WORK REQUIRED |
Retype exactly the lines from the one that contains "Task: Click the Birth Date field label" through the end of the listing, both included, but not the pictures.

DATASET |
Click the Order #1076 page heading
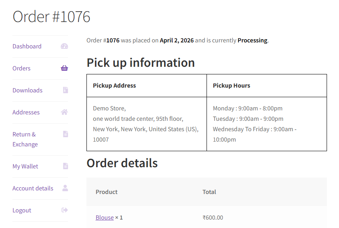click(52, 17)
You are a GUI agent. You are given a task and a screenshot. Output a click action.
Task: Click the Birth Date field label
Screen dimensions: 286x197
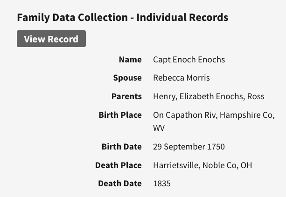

TASK RESPONSE |
Task: Click the Birth Date field label
Screen dimensions: 286x197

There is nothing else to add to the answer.